EXERCISE GOAL: Output exactly the line that includes "Open the Configuration" and all the lines after it through the end of the listing below, and nothing more.

SUPPLIED INFORMATION:
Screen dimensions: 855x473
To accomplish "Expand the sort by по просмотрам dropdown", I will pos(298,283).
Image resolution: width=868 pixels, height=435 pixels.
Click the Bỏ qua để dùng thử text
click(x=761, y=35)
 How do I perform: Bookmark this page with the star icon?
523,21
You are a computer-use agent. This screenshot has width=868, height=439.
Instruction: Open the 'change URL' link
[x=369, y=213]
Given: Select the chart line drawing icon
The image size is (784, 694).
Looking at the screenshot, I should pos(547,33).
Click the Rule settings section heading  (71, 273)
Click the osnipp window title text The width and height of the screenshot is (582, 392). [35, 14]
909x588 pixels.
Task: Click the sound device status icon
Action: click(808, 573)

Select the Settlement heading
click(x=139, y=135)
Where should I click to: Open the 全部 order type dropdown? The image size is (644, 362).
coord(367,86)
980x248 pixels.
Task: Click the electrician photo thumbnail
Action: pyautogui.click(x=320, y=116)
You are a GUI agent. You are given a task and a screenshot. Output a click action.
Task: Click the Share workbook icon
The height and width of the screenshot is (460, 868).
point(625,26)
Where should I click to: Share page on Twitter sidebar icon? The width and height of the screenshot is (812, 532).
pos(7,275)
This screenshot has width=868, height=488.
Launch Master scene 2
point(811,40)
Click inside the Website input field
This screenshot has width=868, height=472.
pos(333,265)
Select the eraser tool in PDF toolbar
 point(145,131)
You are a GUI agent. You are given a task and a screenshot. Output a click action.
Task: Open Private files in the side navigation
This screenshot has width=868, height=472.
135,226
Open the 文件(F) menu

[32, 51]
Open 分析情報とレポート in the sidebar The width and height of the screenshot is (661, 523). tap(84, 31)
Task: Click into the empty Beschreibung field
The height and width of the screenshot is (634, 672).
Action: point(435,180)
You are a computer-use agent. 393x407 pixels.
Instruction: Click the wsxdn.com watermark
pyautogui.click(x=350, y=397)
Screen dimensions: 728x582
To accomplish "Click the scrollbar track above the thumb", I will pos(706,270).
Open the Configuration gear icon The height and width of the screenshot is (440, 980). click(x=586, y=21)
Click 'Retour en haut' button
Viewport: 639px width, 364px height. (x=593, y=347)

EXERCISE OUTPUT:
Open the Configuration gear icon The height and width of the screenshot is (440, 980). click(x=586, y=21)
Click 'Retour en haut' button
Viewport: 639px width, 364px height. (x=593, y=347)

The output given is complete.